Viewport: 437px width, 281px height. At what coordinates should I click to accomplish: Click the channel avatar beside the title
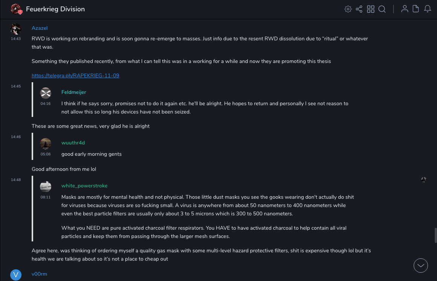click(16, 9)
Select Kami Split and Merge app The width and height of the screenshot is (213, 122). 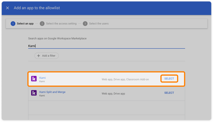point(169,93)
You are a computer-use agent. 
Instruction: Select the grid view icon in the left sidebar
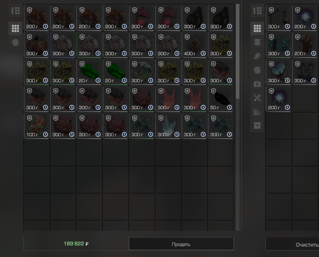tap(15, 28)
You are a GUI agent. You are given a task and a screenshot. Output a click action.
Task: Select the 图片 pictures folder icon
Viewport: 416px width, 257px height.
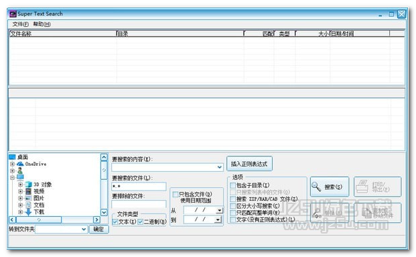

- **WORK TO COMPLETE**
Pictures excluded, copy exactly the lines running from the one with "You are a GUI" through the last line of the material.

- **RESULT**
You are a GUI agent. You are given a task and a screenshot. Output a click action.
Task: Select the 图片 pictures folder icon
Viewport: 416px width, 257px height.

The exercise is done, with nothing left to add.